Transcript between two unidentified intellectual capsuleer pilots, from a viral video that's going across intergalactic networks right now.

Less yappin', more zappin'!

Stitcher
School of Applied Knowledge
Caldari State
#2 - 2013-11-28 17:37:58 UTC  |  Edited by: Stitcher
Well, whoever these supposed "intellectuals" are, I don't think much of them. We find alien life all the time. There are billions of species in New Eden that are entirely unrelated to humanity and the anthropogenic gene-line. We just haven't found any sentient ones yet. That just means that sentience is surpassingly rare, not that we're unique.

As for the stargate thing, there's nothing stopping us from building stargates right now - in fact in a sense we do it all the time, every time we deploy a POS jump bridge.

But a bridge to where? New Eden is surrounded by deadspace, that's why we haven't expanded beyond the current limits of the cluster. As things stand, we can't get to the destination to build the other end of a stargate.

The only way to leave New Eden is either via wormhole, or else hypothetically to build the equivalent of an acceleration gate, but on a simply epic scale, capable of flinging a ship at incredible warp speeds clear to the other side of the deadspace band. Not only would that be a one-way trip, the technology doesn't exist yet.

...yet. humanity has shown itself to be very capable of technological growth, and no matter what anybody says, capsuleers are just humans with a selection of particularly high-tech tools. All this talk of us being the "next step in evolution" is just arrogance, not to mention betraying that the person saying it doesn't know what evolution is.

AKA Hambone

Author of The Deathworlders

Jinari Otsito
Otsito Mining and Manufacture
#3 - 2013-11-28 17:43:16 UTC
We are, however, the next step in human development. Well, one of many different but similar steps. Augmentation for everyone is where the future lies. Can you imagine the entirety of humanity benefiting from our level of technological advancement, in a safe and controlled manner?

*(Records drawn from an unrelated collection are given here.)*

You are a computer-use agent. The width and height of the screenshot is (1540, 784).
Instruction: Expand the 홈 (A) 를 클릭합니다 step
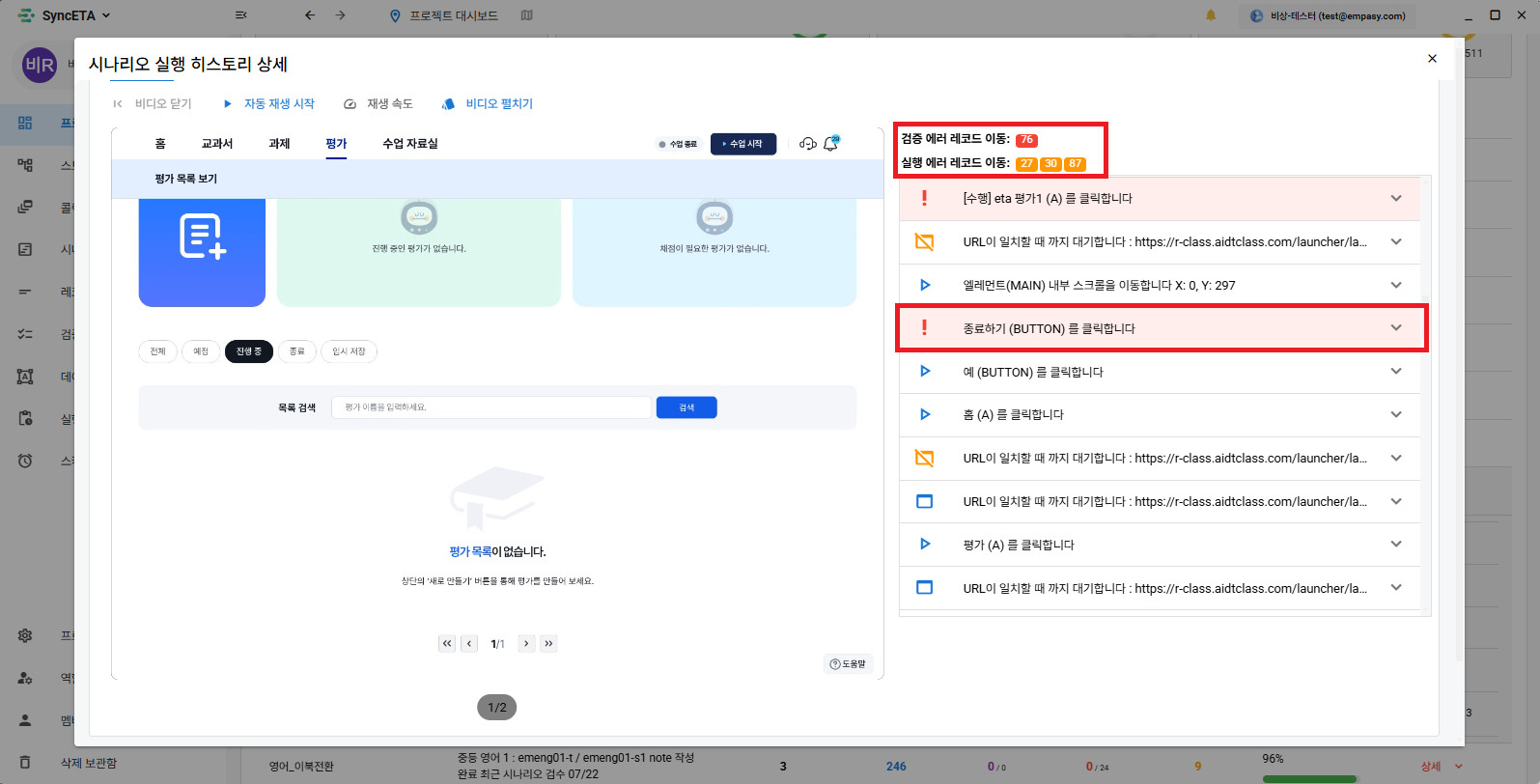coord(1395,415)
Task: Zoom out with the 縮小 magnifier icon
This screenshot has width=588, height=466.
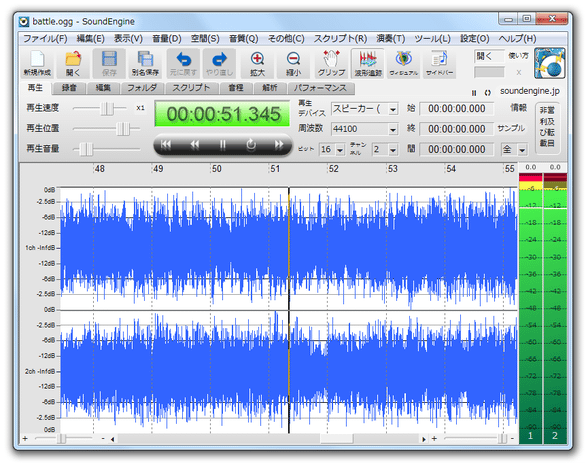Action: click(293, 63)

The dangers are great, the benefits are greater.

Prime Node. Ask me about augmentation.

Dangirdas Bachir
The Exiled Titans
#4 - 2013-11-28 18:52:12 UTC
We are at the apex of human evolution. We won't be going any further than this without gene and DNA manipulation. Augments might only get so far.

EVE EVE STARGALACTIC CITY B I T C H

Stitcher
School of Applied Knowledge
Caldari State
#5 - 2013-11-28 20:45:54 UTC
There's no such thing as an "apex" in evolution. It's not a process with a vector to it, it's just a process.

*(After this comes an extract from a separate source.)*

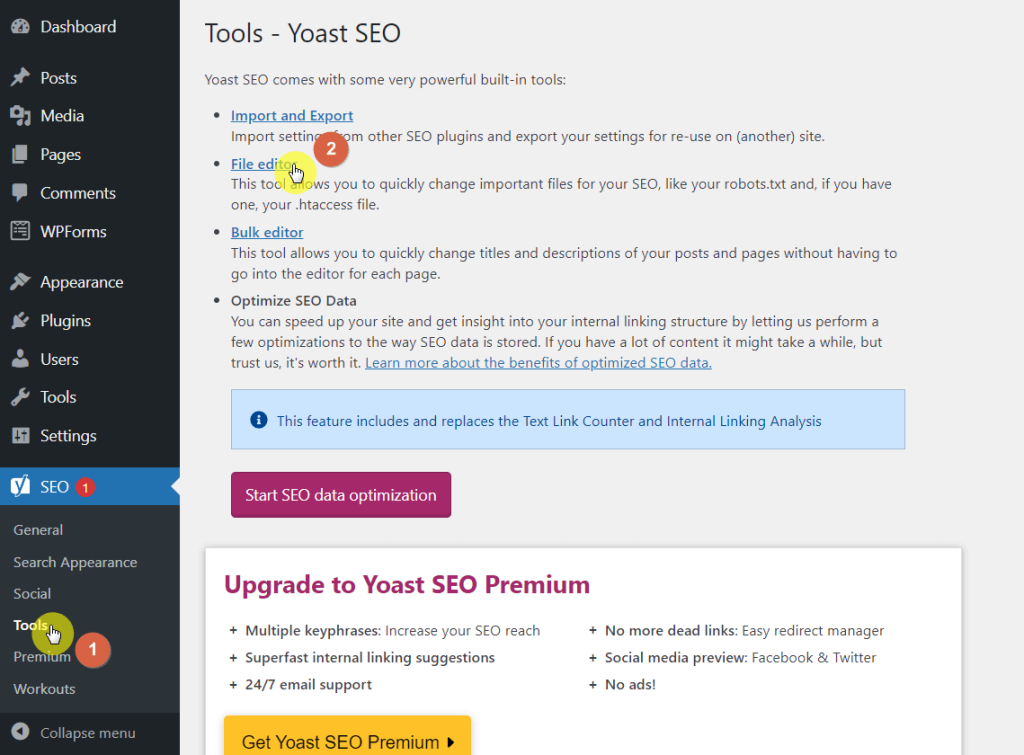Click Get Yoast SEO Premium button
Screen dimensions: 1024x755
click(x=347, y=741)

And there are still selection forces at work in humanity. Certain groups of people are more likely to interbreed than other. Devoutly religious Amarr are unlikely to have children with Gallentean atheists, for instance. Brutor/Civire couples are much rarer than Civire/Civire and Brutor/Brutor. the kind of mate you attract is just as much of a selection pressure as whether you're good at not being eaten.

Just because we've largely overcome being selected against by predation and disease doesn't mean there aren't still forces which will guide our genetic path in the future, they're just less grand and obvious.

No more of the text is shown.